Puccini schaffte es, den Orchesterpart so zu komponieren, dass von der ersten Sekunde kein Entrinnen möglich ist. Ohne Wenn und Aber hört man gleich zu Beginn mit harten Blech- und Streicherklängen die Köpfe rollen, die von der männerhassenden Turandot gefordert werden. Der farbige, attraktive, immer wieder fernöstlich anmutende Orchesterklang erreicht übers Ohr schnurstracks den ganzen Körper und breitet sich aus wie eine Welle.
Die berühmteste Arie der Welt
Dazu kommt Puccinis Flair für Arienhits. «Nessun dorma» ist weltbekannt – diese geschmeidige Legato-Tonreihe, die das Gefühl eines endlosen Horizonts vermittelt. Der Nachteil ist, dass dies klebrig wirken kann.Die Arie, einmal gehört, nistet sich ins Ohr ein wie ein lästiger Wurm. Und verdeckt damit die Tatsache, dass eine andere Arie eigentlich viel mehr Aufmerksamkeit verdient hätte: «Tu che di gel sei cinta», die Schlussarie der Sklavin Liù, der heimlichen Heldin in dieser Oper, wahrscheinlich auch Puccinis liebste Figur.
«Nessun dorma» verblasst
Zu schade, lässt er sie sterben. Aber bevor Liù sich ersticht, erklärt sie Turandot, warum sie sich so selbstlos opfert – dies tut sie mit einer solch liebevollen Intensität, mit einer Hingabe, dass «Nessun dorma», gesungen vom selbstverliebten Calaf, daneben verblasst.
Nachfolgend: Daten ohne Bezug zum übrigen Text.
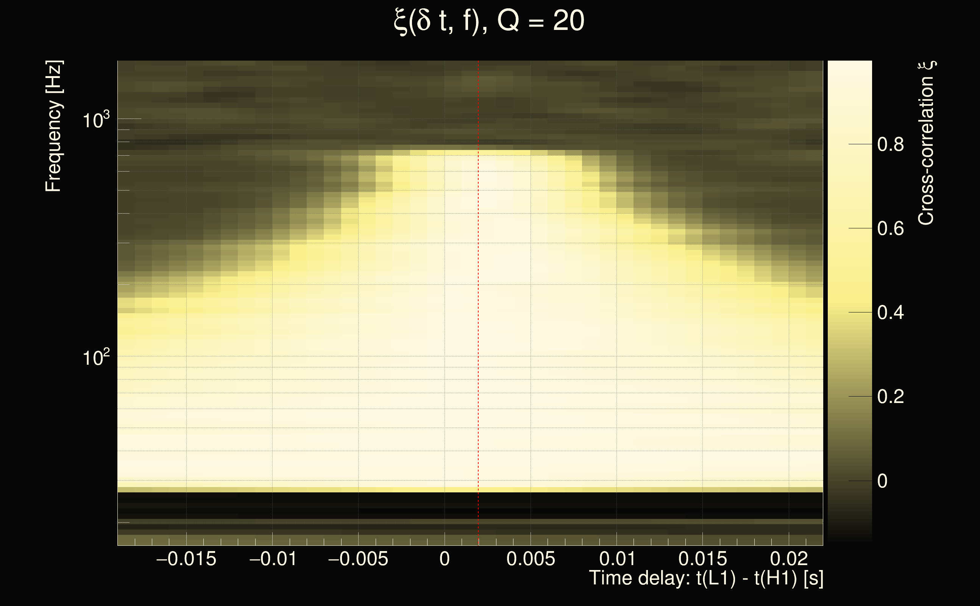Click the Time delay t(L1) - t(H1) axis label
The image size is (980, 606).
point(706,578)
Liùs Arie mündet in den schmerzhaften Ausruf ihres Herrn: «Ah! Tu sei morta!» Der Kloss im Hals ist an dieser Stelle garantiert.
Es lebe die Sklavin Liù!
Ist es der Komponist selbst, der da über den Tod seiner geliebten Liù verzweifelt? Oder fühlte der todkranke Puccini gar sein eigenes Ende nahen? Wie dem auch sei: Bei der Uraufführung liess der legendäre Arturo Toscanini die Oper nach Liùs Tod enden. Recht hatte er, denn Puccini scheiterte letztendlich an diesem Schluss, weil er der hochneurotischen Turandot und dem eitlen Calaf nicht zutraute, echtes Glück zu finden. Es lebe Liù und ihre unvergessliche Arie!